Prevent Nausea before and After Operation
Another great way to facilitate a successful surgical procedure is to ensure patients are ready. Prepare medical supplies and review patient paperwork earlier to accelerate OR turnover time and reduce the possibilities of cancellations. Additionally, patients with a high likelihood of experiencing post-operation nausea should be medicated for nausea. Motion sickness sufferers, non-smokers, women, and individuals taking opioids are more likely to suffer from nausea and vomiting afterwards.

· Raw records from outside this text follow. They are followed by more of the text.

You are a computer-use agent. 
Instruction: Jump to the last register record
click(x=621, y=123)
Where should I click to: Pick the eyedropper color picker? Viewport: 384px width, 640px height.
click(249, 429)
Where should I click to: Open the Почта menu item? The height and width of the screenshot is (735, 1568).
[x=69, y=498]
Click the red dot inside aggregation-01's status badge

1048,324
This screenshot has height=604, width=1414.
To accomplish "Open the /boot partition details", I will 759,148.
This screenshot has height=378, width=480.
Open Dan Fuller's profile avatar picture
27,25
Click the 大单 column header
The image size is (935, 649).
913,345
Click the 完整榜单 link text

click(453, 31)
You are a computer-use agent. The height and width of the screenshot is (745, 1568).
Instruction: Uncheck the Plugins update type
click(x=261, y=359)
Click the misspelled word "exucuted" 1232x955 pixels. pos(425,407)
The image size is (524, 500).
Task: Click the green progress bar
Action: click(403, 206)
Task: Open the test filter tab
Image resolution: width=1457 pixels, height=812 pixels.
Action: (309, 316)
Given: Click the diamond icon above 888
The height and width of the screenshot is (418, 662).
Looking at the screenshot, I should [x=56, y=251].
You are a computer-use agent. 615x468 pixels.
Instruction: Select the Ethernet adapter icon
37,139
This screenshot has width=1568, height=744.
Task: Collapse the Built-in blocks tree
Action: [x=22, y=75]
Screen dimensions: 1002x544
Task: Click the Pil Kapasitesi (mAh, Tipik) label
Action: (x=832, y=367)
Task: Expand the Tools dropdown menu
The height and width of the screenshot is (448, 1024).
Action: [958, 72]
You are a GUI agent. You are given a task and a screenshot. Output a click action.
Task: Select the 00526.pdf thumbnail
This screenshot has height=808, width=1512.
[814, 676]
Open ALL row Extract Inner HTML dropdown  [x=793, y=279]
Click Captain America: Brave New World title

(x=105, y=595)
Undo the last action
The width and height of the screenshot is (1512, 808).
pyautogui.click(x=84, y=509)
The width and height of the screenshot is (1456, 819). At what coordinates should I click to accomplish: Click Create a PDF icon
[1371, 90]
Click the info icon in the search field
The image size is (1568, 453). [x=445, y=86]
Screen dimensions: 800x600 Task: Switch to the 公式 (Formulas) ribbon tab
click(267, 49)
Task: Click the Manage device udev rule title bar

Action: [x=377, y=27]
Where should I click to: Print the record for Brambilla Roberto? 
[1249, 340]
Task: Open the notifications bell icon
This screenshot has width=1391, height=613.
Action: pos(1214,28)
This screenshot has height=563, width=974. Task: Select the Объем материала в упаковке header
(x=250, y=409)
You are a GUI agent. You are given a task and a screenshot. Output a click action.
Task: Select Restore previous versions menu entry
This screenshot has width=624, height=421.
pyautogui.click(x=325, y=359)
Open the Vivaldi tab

Review Pre-operative Test Processes
Transparency, clear communication, and coordination are all critical factors to achieving an efficient process. Every surgical department should have consultations and pre-operative testing done about a day before scheduling a surgery. Reviewing the pre-operative processes will create a sense of ownership for the operating team for controlling the pre-assessment process frequently and on time to avoid unnecessary delays. It will also help the surgical team know that the patients are ready for the surgery – that is, they have the cardiac and medical clearances for the procedure. Typically, pre-admission testing procedures should be completed at least 72 hours prior to surgery and focus on patient optimization and reducing the chances of cancellations or delays.
Integrate Pain Management
Anesthesiologists often undergo extensive pain management training. Thus, your anesthesia program should be able to handle chronic and acute pain. Having a hospital-based pain management program can help integrate your functions and improve efficiency and coordination in the OR. For that matter, you can use pain management services like Multimodal Analgesia techniques to minimize patient pain and discomfort after the operation.
Integrating Multimodal Analgesia methods into your local anesthesia programs can reduce the level of toxicity in the local anesthesia and lower the amount of anesthesia required. For example, you can use opioids along with an adjuvant medication to manage the effects of opioids. The use of opioids often produces intensive symptoms like drowsiness, nausea, vomiting, and slow breathing, so reducing the dose can help enhance patient comfort.